This post covers a similar issue, but from a different angle. A very long time ago, I wrote about my love for the null coalescing operator. However, over time, I’ve found it to be not quite as useful as it could be when dealing with strings. For example, here’s the code I might want to write:

public static void DoSomething(string argument) {
  var theArgument = argument ?? "defaultValue";
  Console.WriteLine(theArgument);
}

But here’s the code I actually end up writing:

public static void DoSomething(string argument) {
  var theArgument = argument;
  if(String.IsNullOrWhiteSpace(theArgument)) {
    theArgument = "defaultValue";
  }
  Console.WriteLine(theArgument);
}

The issue here is that I want to treat an argument that consists only of whitespace as if the argument is null and replace the value with my default value. This is something the null coalescing operator won’t help me with.

This lead me to jokingly propose a null or empty coalescing operator on Twitter with the syntax ???. This would allow me to write something like:

var s = argument ??? "default";

Of course, that doesn’t go far enough because wouldn’t I also need a null or whitespace coalescing operator???? ;)

Perhaps a better approach than the PERLification of C# is to write an extension method that normalizes string in such a way you can use the tried and true (and existing!) null coalescing operator.

Thus I present to you the AsNullIfEmpty and AsNullIfWhiteSpace methods!

Here’s my previous example refactored to use these methods.

public static void DoSomething(string argument) {
  var theArgument = argument.AsNullIfWhiteSpace() ?? "defaultValue";

  Console.WriteLine(theArgument);
}

You can also take the same approach with collections.

public static void DoSomething(IEnumerable<string> argument) {
  var theArgument = argument.AsNullIfEmpty() ?? new string[]{"default"};

  Console.WriteLine(theArgument.Count());
}

The following is the code for these simple methods.
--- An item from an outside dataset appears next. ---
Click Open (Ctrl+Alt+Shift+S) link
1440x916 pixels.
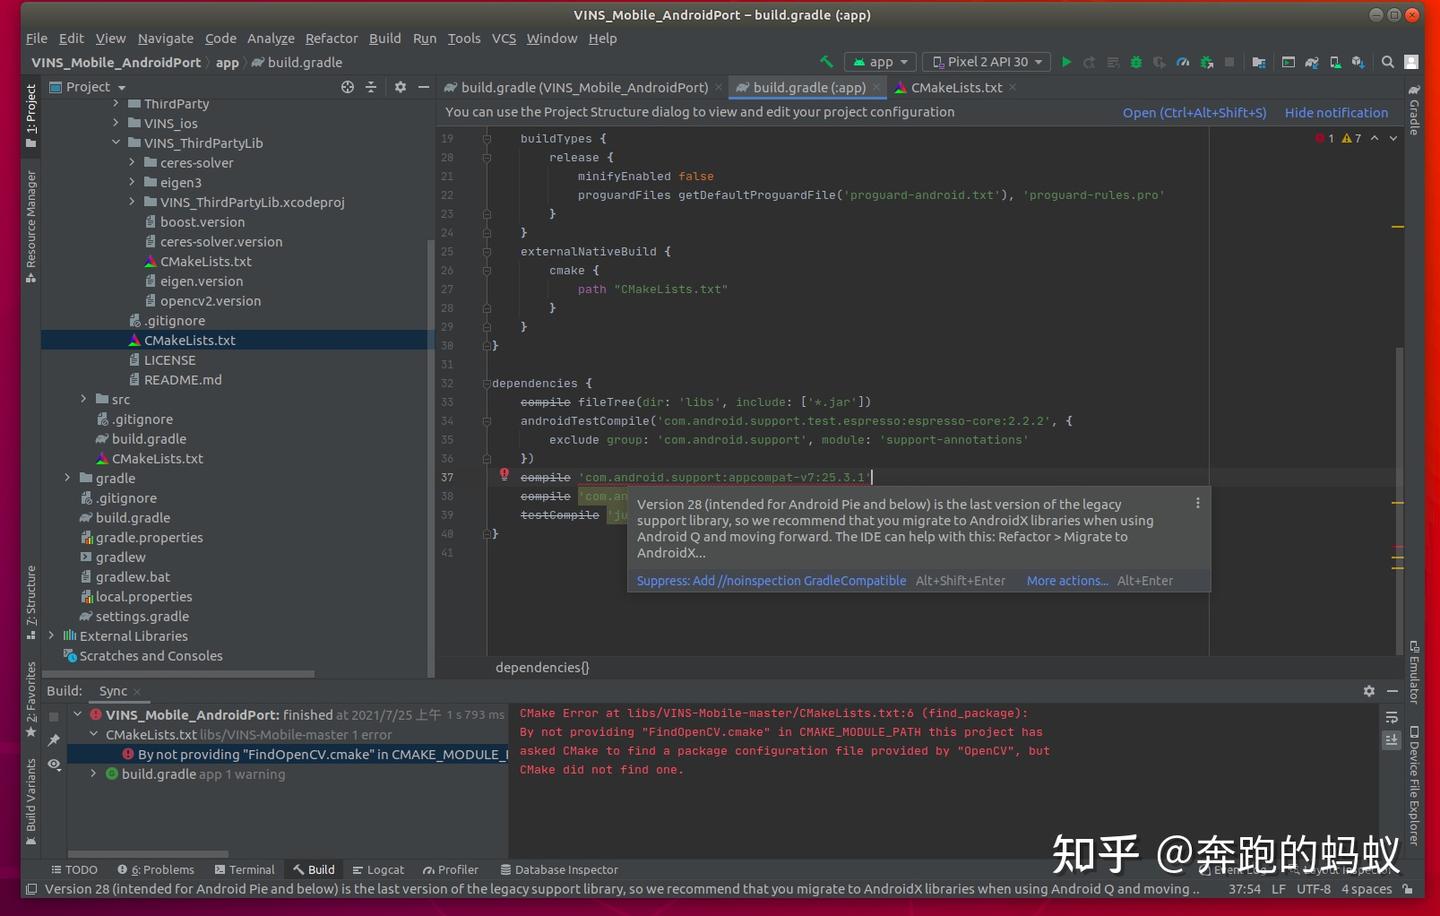tap(1194, 113)
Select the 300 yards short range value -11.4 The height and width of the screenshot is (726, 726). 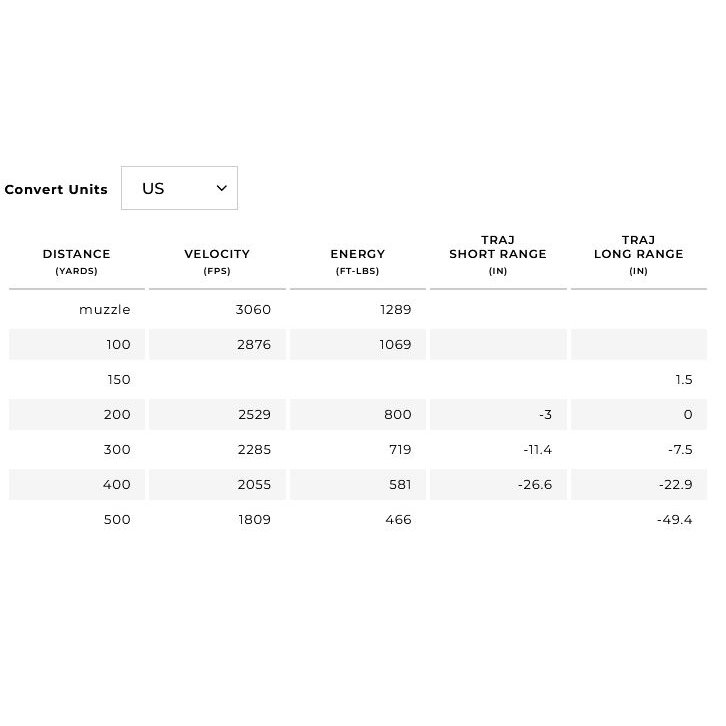click(538, 450)
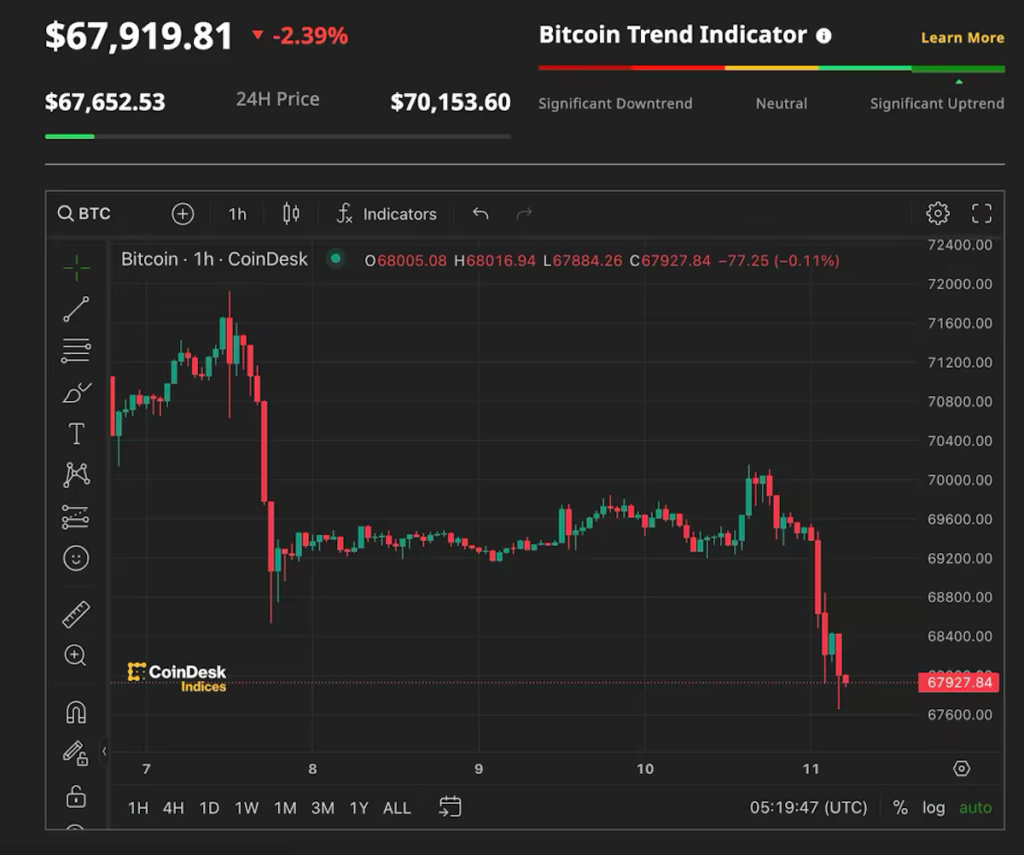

public static class EnumerationExtensions {
  public static string AsNullIfEmpty(this string items) {
    if (String.IsNullOrEmpty(items)) {
      return null;
    }
    return items;
  }

  public static string AsNullIfWhiteSpace(this string items) {
    if (String.IsNullOrWhiteSpace(items)) {
      return null;
    }
    return items;
  }
        
  public static IEnumerable<T> AsNullIfEmpty<T>(this IEnumerable<T> items) {
    if (items == null || !items.Any()) {
      return null;
    }
    return items;
  }
}

Another approach that some commenters to my last post recommended is to write a Coalesce method. That’s also a pretty straightforward approach which I leave as an exercise to the reader. :)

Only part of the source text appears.